Directive:
Update the material below so that every "How do I perform" reads "How can I do", and leave everything else unchanged.

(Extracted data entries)
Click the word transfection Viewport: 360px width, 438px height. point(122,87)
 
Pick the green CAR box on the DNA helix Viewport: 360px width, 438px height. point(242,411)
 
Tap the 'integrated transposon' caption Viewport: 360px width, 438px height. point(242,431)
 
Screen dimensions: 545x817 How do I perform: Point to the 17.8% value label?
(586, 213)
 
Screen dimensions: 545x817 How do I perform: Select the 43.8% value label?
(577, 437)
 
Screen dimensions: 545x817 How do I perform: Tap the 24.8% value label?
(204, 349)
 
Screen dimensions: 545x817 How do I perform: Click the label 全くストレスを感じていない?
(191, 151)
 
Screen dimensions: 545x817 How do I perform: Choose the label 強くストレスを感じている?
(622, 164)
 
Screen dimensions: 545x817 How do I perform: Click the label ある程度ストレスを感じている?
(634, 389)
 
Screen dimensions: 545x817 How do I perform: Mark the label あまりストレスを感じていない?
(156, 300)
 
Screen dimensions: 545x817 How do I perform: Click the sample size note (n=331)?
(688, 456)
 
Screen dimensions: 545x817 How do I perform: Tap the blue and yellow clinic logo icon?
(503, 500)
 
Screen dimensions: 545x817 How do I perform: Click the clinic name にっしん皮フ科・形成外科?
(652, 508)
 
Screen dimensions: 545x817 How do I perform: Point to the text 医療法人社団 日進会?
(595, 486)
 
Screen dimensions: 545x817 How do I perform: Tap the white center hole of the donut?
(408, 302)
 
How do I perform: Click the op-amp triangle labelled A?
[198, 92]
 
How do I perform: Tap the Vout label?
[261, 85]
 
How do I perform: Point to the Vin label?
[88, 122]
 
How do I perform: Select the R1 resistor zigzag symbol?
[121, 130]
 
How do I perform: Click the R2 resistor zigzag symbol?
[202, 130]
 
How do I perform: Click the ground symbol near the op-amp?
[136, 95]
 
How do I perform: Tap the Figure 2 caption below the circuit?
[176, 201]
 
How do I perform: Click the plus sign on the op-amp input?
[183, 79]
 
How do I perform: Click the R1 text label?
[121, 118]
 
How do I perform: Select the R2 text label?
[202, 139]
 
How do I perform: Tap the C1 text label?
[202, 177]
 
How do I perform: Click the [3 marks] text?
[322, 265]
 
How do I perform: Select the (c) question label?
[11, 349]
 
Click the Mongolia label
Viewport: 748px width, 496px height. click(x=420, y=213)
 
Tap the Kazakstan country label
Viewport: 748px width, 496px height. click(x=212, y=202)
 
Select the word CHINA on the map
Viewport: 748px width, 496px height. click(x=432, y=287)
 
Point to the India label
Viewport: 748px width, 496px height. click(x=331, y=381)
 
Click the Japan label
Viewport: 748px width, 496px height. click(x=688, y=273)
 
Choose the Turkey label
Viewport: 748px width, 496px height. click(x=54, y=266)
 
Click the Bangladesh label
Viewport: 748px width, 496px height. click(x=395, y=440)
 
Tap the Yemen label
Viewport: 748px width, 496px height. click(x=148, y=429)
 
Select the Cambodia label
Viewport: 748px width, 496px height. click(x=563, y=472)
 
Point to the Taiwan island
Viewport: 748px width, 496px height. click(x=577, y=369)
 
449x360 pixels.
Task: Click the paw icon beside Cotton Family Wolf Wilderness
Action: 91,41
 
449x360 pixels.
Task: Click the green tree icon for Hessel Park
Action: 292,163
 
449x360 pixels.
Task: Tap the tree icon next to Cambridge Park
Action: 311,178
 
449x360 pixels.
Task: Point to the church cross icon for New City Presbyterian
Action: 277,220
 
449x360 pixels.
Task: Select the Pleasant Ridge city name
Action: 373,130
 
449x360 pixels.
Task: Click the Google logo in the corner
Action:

Full answer:
Click the word transfection Viewport: 360px width, 438px height. point(122,87)
 
Pick the green CAR box on the DNA helix Viewport: 360px width, 438px height. point(242,411)
 
Tap the 'integrated transposon' caption Viewport: 360px width, 438px height. point(242,431)
 
Screen dimensions: 545x817 How can I do: Point to the 17.8% value label?
(586, 213)
 
Screen dimensions: 545x817 How can I do: Select the 43.8% value label?
(577, 437)
 
Screen dimensions: 545x817 How can I do: Tap the 24.8% value label?
(204, 349)
 
Screen dimensions: 545x817 How can I do: Click the label 全くストレスを感じていない?
(191, 151)
 
Screen dimensions: 545x817 How can I do: Choose the label 強くストレスを感じている?
(622, 164)
 
Screen dimensions: 545x817 How can I do: Click the label ある程度ストレスを感じている?
(634, 389)
 
Screen dimensions: 545x817 How can I do: Mark the label あまりストレスを感じていない?
(156, 300)
 
Screen dimensions: 545x817 How can I do: Click the sample size note (n=331)?
(688, 456)
 
Screen dimensions: 545x817 How can I do: Tap the blue and yellow clinic logo icon?
(503, 500)
 
Screen dimensions: 545x817 How can I do: Click the clinic name にっしん皮フ科・形成外科?
(652, 508)
 
Screen dimensions: 545x817 How can I do: Point to the text 医療法人社団 日進会?
(595, 486)
 
Screen dimensions: 545x817 How can I do: Tap the white center hole of the donut?
(408, 302)
 
How can I do: Click the op-amp triangle labelled A?
[198, 92]
 
How can I do: Tap the Vout label?
[261, 85]
 
How can I do: Point to the Vin label?
[88, 122]
 
How can I do: Select the R1 resistor zigzag symbol?
[121, 130]
 
How can I do: Click the R2 resistor zigzag symbol?
[202, 130]
 
How can I do: Click the ground symbol near the op-amp?
[136, 95]
 
How can I do: Tap the Figure 2 caption below the circuit?
[176, 201]
 
How can I do: Click the plus sign on the op-amp input?
[183, 79]
 
How can I do: Click the R1 text label?
[121, 118]
 
How can I do: Select the R2 text label?
[202, 139]
 
How can I do: Tap the C1 text label?
[202, 177]
 
How can I do: Click the [3 marks] text?
[322, 265]
 
How can I do: Select the (c) question label?
[11, 349]
 
Click the Mongolia label
Viewport: 748px width, 496px height. click(x=420, y=213)
 
Tap the Kazakstan country label
Viewport: 748px width, 496px height. click(x=212, y=202)
 
Select the word CHINA on the map
Viewport: 748px width, 496px height. click(x=432, y=287)
 
Point to the India label
Viewport: 748px width, 496px height. click(x=331, y=381)
 
Click the Japan label
Viewport: 748px width, 496px height. click(x=688, y=273)
 
Choose the Turkey label
Viewport: 748px width, 496px height. click(x=54, y=266)
 
Click the Bangladesh label
Viewport: 748px width, 496px height. click(x=395, y=440)
 
Tap the Yemen label
Viewport: 748px width, 496px height. click(x=148, y=429)
 
Select the Cambodia label
Viewport: 748px width, 496px height. click(x=563, y=472)
 
Point to the Taiwan island
Viewport: 748px width, 496px height. click(x=577, y=369)
 
449x360 pixels.
Task: Click the paw icon beside Cotton Family Wolf Wilderness
Action: 91,41
 
449x360 pixels.
Task: Click the green tree icon for Hessel Park
Action: 292,163
 
449x360 pixels.
Task: Tap the tree icon next to Cambridge Park
Action: 311,178
 
449x360 pixels.
Task: Point to the church cross icon for New City Presbyterian
Action: 277,220
 
449x360 pixels.
Task: Select the Pleasant Ridge city name
Action: 373,130
 
449x360 pixels.
Task: Click the Google logo in the corner
Action:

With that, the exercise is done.